## PROMPT
Return the run of lines below that opens with the line containing "This screenshot has width=1535, height=433." and closes with the line containing "This screenshot has height=709, width=1194.", keeping each one exact.

Stored data entries
....................

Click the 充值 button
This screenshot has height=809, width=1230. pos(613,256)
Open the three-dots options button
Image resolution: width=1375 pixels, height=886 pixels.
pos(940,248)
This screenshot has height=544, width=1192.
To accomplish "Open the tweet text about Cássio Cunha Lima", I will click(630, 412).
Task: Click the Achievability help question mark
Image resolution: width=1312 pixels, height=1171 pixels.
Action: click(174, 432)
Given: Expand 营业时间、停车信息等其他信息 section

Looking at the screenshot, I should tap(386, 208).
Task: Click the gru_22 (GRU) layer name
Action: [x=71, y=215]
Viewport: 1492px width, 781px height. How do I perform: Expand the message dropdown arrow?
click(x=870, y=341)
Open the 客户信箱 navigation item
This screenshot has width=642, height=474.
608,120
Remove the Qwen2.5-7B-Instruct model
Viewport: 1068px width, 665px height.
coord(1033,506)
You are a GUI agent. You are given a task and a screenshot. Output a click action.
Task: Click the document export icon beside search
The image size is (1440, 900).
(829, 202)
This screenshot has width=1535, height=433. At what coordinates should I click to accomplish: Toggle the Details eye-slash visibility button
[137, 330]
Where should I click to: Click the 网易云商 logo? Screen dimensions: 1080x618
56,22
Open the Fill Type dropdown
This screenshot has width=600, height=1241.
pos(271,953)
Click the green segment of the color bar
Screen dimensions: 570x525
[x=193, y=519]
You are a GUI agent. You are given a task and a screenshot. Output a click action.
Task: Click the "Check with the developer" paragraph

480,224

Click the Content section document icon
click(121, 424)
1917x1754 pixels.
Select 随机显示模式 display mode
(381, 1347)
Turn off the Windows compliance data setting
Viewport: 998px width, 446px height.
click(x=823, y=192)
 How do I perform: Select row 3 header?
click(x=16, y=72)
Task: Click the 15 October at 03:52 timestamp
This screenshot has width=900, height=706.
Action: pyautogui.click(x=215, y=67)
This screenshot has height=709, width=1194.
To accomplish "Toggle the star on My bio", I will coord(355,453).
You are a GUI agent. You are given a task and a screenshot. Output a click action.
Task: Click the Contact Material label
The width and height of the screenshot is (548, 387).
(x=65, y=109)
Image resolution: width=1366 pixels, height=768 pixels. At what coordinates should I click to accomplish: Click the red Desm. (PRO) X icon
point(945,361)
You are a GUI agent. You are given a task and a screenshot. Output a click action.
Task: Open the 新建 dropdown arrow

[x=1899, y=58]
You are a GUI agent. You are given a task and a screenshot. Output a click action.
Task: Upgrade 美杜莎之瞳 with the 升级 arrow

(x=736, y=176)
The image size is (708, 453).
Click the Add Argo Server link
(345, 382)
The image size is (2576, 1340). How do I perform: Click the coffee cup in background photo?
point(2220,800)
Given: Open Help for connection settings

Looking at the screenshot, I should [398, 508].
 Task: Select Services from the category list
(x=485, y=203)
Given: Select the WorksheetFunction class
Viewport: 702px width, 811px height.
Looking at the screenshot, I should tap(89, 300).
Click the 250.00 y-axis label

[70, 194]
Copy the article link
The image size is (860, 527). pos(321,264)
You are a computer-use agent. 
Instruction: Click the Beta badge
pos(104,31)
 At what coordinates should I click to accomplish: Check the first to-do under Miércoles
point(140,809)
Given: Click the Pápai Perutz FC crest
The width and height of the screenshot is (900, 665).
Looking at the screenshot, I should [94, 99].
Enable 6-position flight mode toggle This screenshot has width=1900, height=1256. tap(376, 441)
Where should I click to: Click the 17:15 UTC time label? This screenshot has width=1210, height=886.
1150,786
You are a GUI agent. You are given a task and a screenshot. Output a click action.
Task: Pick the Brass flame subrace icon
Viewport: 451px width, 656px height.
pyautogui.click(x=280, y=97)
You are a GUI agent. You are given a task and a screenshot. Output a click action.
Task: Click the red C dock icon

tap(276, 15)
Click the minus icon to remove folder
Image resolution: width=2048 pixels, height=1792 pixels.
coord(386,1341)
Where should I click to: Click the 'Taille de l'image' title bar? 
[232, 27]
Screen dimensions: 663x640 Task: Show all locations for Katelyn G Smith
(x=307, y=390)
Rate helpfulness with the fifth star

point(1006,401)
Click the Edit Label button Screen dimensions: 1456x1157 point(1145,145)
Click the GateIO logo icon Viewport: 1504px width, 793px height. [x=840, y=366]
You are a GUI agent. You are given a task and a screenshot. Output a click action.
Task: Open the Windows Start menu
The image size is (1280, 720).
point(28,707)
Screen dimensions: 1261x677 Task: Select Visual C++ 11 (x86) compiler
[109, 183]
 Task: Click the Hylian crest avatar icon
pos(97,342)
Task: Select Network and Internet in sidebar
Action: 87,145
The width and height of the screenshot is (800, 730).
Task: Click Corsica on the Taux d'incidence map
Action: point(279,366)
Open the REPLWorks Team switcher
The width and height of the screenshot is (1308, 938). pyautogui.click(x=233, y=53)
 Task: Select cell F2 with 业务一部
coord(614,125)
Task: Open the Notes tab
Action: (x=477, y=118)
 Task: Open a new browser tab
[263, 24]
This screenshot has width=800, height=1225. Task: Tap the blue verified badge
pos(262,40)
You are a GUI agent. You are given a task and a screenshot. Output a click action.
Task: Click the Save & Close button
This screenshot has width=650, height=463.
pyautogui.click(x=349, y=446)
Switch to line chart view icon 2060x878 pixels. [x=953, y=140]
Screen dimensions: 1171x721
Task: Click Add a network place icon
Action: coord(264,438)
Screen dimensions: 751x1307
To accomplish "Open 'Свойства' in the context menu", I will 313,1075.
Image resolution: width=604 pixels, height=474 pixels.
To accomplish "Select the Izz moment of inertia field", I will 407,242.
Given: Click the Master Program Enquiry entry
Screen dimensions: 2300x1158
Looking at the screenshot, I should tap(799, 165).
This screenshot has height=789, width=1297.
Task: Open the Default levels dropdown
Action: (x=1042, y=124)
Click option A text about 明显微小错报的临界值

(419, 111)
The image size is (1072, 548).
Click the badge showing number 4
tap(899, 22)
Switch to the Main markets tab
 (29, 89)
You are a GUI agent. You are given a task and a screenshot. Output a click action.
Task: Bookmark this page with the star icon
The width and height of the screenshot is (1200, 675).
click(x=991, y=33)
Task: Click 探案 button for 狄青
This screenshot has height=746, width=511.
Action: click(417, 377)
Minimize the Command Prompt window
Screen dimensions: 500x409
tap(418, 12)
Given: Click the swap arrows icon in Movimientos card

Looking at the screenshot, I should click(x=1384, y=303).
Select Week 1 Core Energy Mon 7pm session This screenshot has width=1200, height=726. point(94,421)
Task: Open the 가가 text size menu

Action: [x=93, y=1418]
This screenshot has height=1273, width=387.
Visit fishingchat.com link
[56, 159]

....................

## WRITTEN ANSWER
This screenshot has width=1535, height=433. At what coordinates should I click to accomplish: Toggle the Details eye-slash visibility button
[137, 330]
Where should I click to: Click the 网易云商 logo? Screen dimensions: 1080x618
56,22
Open the Fill Type dropdown
This screenshot has width=600, height=1241.
pos(271,953)
Click the green segment of the color bar
Screen dimensions: 570x525
[x=193, y=519]
You are a GUI agent. You are given a task and a screenshot. Output a click action.
Task: Click the "Check with the developer" paragraph

480,224

Click the Content section document icon
click(121, 424)
1917x1754 pixels.
Select 随机显示模式 display mode
(381, 1347)
Turn off the Windows compliance data setting
Viewport: 998px width, 446px height.
click(x=823, y=192)
 How do I perform: Select row 3 header?
click(x=16, y=72)
Task: Click the 15 October at 03:52 timestamp
This screenshot has width=900, height=706.
Action: pyautogui.click(x=215, y=67)
This screenshot has height=709, width=1194.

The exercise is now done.